Check out the first video in Building a Cybersecurity Program: Modern Cybersecurity Practices, Part 1.
In this second video, they discuss common threat vectors and challenges with security in the industrial control systems (ICS) industry and more broadly. Listen to the full audio interview here:
Here’s a summary of a few of the questions and answers that may provide value when considering your organization’s overall security strategy:
What aspects of the book are the most relevant now, given this new security landscape that we’re in?
The threat hunting and security monitoring part is most relevant, as you have to keep your eyes open as more and more people are connecting remotely to your network and bring in untrusted network connections and untrusted devices – it’s more prudent than ever to monitor malicious activity.
What are some of the unique cybersecurity problems or challenges that the industrial control systems (ICS) industry faces?
When comparing IT (information technology) to OT (operational technology), if something goes wrong on the IT side with cybersecurity, you might have a database that is compromised or credit cards that are leaked.
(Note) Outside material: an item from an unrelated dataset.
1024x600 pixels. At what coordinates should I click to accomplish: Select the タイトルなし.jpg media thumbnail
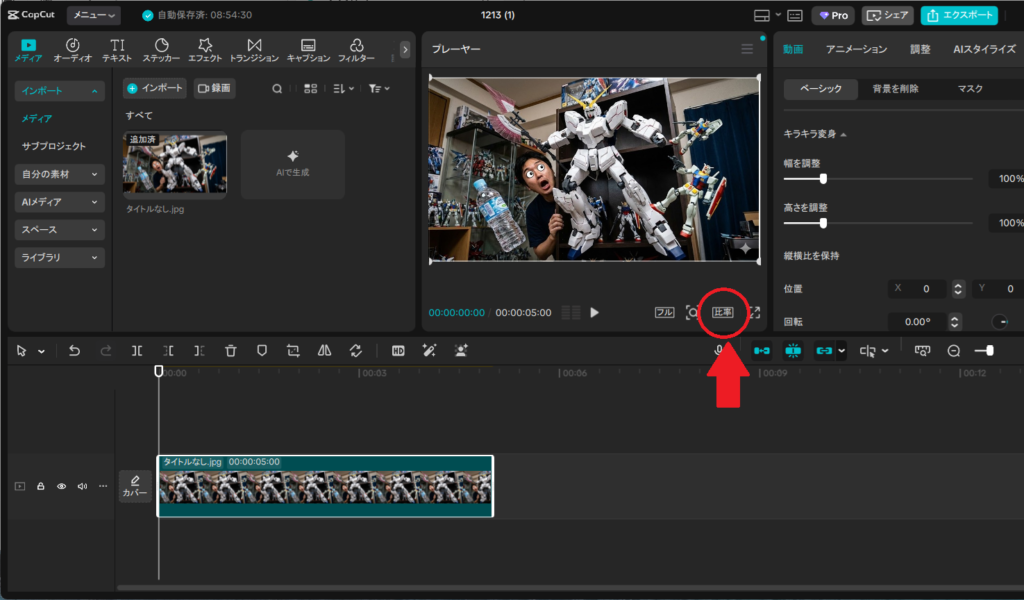tap(175, 163)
You might have downtime on your web portal and can’t sell your product.
But depending on where an attacker attacks (either an ICS or OT system), you can get physical damage up to and including personal injury and death – because we’re talking about machinery that runs robots that weld together cars. If anything goes wrong with that due to cybersecurity, people might die – and that’s a major difference, as the stakes are higher.
The equipment tends to be older in this industry because a lot of automation equipment was bought decades ago and it’s expected to run another 10 to 20 years. Combined with old technology and lack of downtime, it’s really hard to do patching for basic security.
Threat detection is a major area for improvement, especially given the current COVID and BYOD (bring your own device) landscape. What are some of the ways that you’ve seen attackers try to infiltrate networks, both generally and for the industrial space?
This applies to all general industries and the industrial network as well – it is still spear or phishing attacks. If you get an email or Word document with an attachment or redirection to a malicious website, you can get compromised because you click the wrong link. From there, the ultimate goal of the attacker could be to spread ransomware or infiltrate your systems and exfiltrate some of your proprietary data.
The same mechanism allows attackers to get a foothold into what I call the enterprise side of an industrial business, then move their way over to the industrial side. A good, well-defined system will have some sort of boundary between their enterprise industrial systems. An attacker would need a foothold into the enterprise or business side, then move laterally into the industrial.
Another method includes using Shodan to search for open ports and a certain IP address. Once you find that, you can open up your programming software, connect to the internet-facing board and use their control system.
Why are attackers still targeting the enterprise side, and not industrial?
It may be because it gives attackers more control over an entire network. If you do a Shodan search, you most likely end up with a single controller or a single HMI (human machine interface). If you go from the enterprise side, you have control over the whole network.